High levels of fructose intake are independently associated with an increased risk of kidney stones, according to researchers.
The finding, by Eric N. Taylor, MD, and Gary C. Curhan, MD, of the Channing Laboratory in Boston, is based on data from 93,730 women in the Nurses’ Health Study I (NHS I), 101,824 women in the Nurses’ Health Study II (NHS II), and 45,984 men in the Health Professionals Follow-up Study (HPFS). Investigators used food frequency questionnaires to assess free fructose and sucrose intake every four years. During a combined 48 years of follow-up, researchers documented 4,902 new symptomatic kidney stones.
Compared with lowest quintile of total fructose intake, the highest quintile was associated with a 37% in-creased risk of a new kidney stone in the older women, a 35% increased risk in the younger women, and a 27% increased in the men, after adjusting for potential confounders, the researchers reported in Kidney International (2008;73:207-212).

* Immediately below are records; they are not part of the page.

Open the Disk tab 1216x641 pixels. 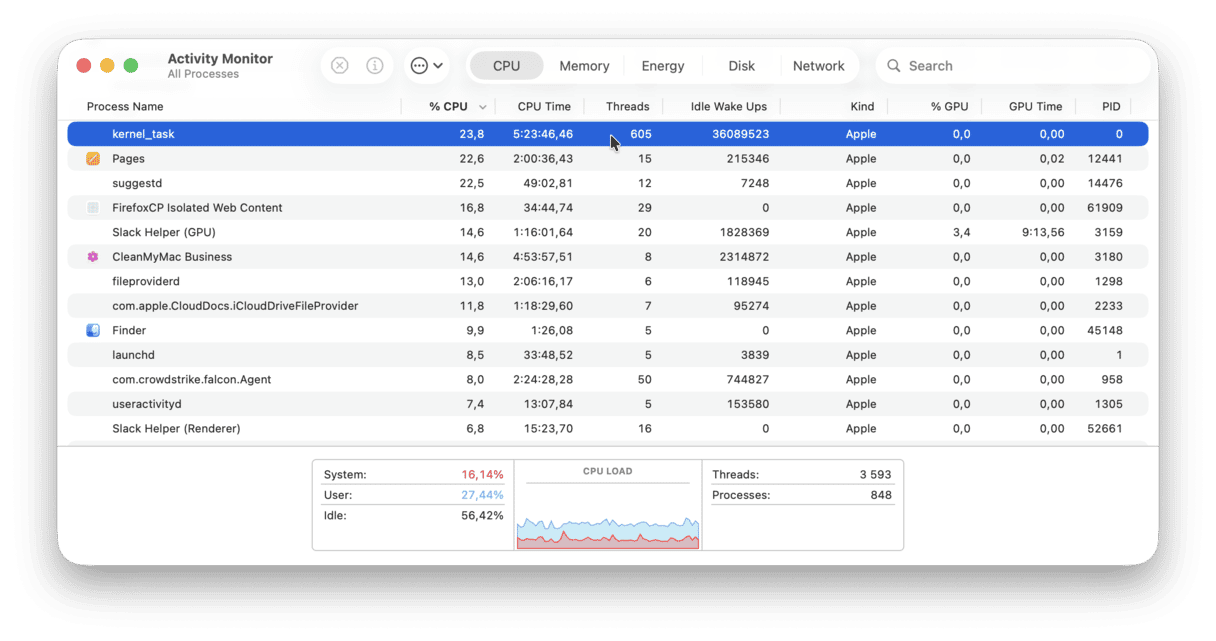741,65

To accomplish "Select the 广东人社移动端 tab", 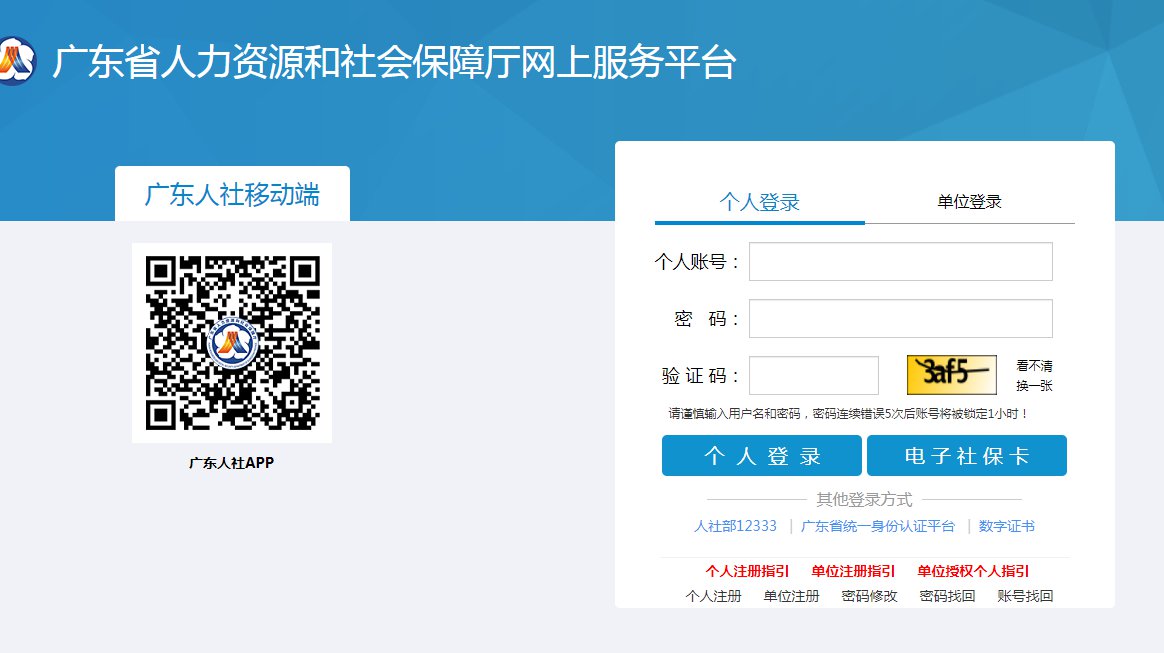I will point(232,194).
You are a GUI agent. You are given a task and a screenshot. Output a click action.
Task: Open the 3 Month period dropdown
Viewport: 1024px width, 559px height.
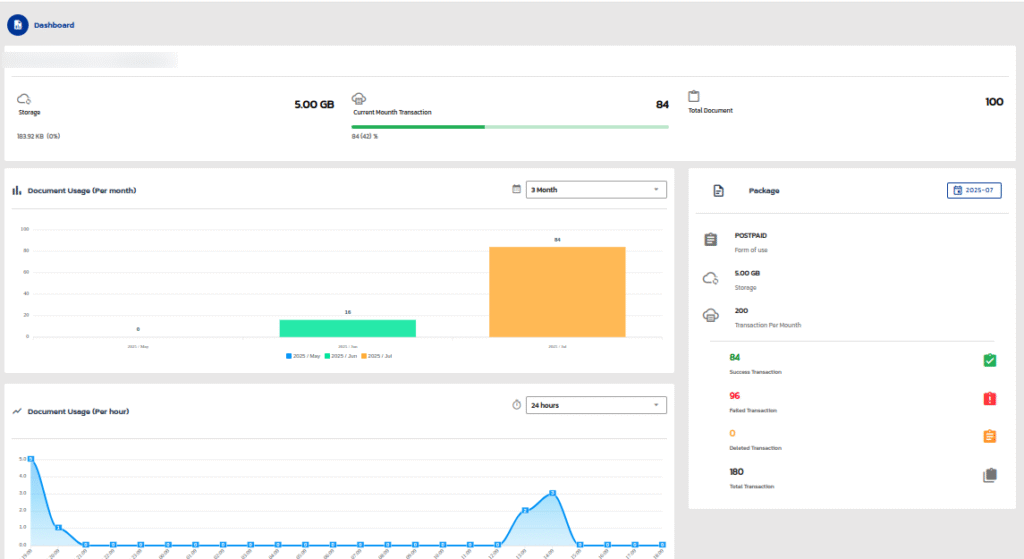click(596, 189)
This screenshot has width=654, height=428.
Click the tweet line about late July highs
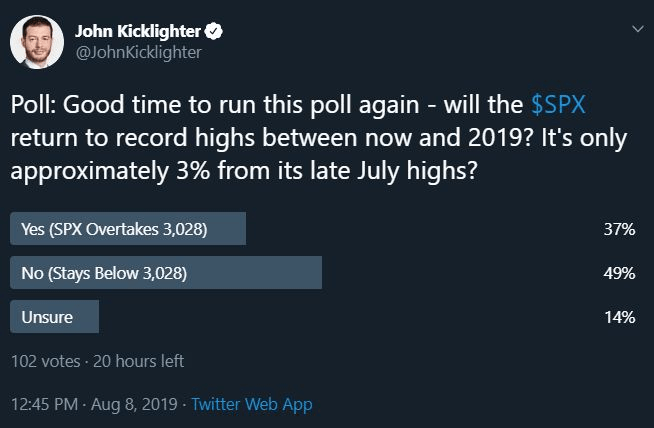pos(244,171)
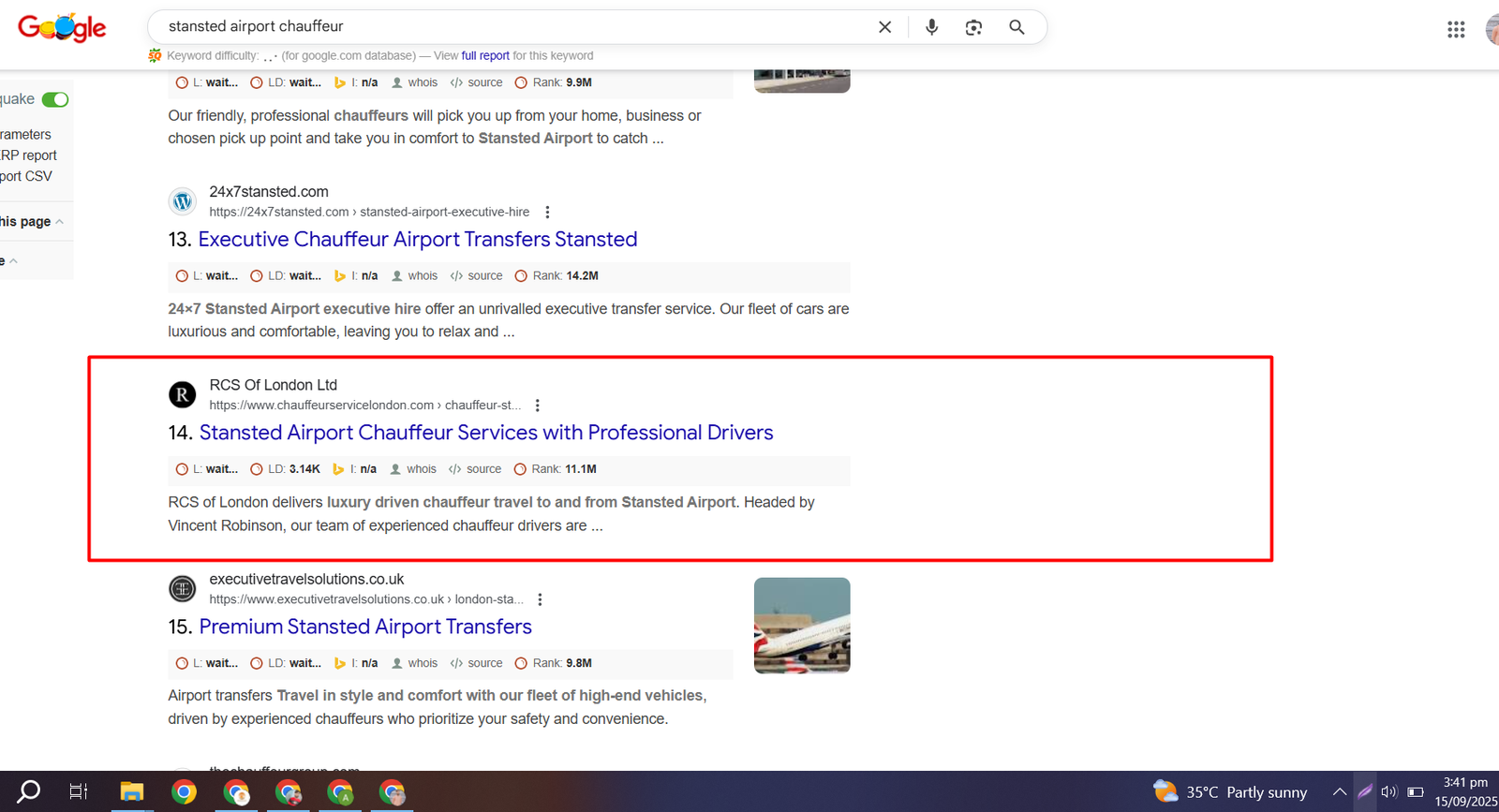Toggle the SEOquake switch off
Image resolution: width=1499 pixels, height=812 pixels.
pos(55,99)
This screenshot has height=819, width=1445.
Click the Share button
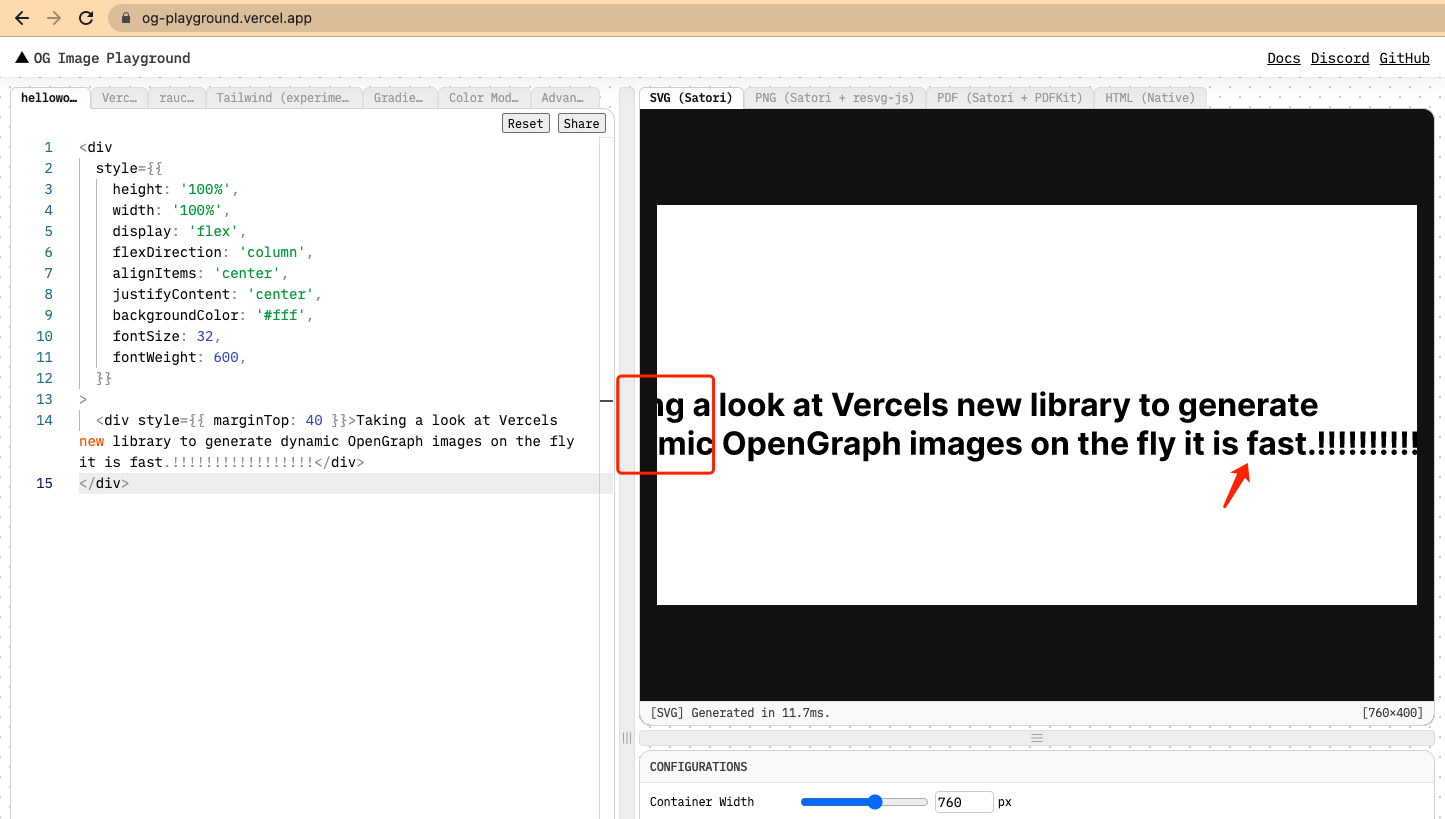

NHS I enrolled women aged 30-55 years in 1976. NHS II enrolled women aged 25-42 years in 1989. The HPFS enrolled male health professionals aged 40-75 years in 1986.
“Clinicians caring for patients with stone disease should make sure that individuals who decrease their intake of protein or fat are aware that they should not subsequently increase their consumption of fructose-rich foods,” the authors wrote.
Drs. Taylor and Curhan observed that fructose consumption has increased substantially in the past few decades. “This intake,” they noted, “may increase the urinary excretion of calcium, oxalate, uric acid, and other factors associated with kidney stone risk.”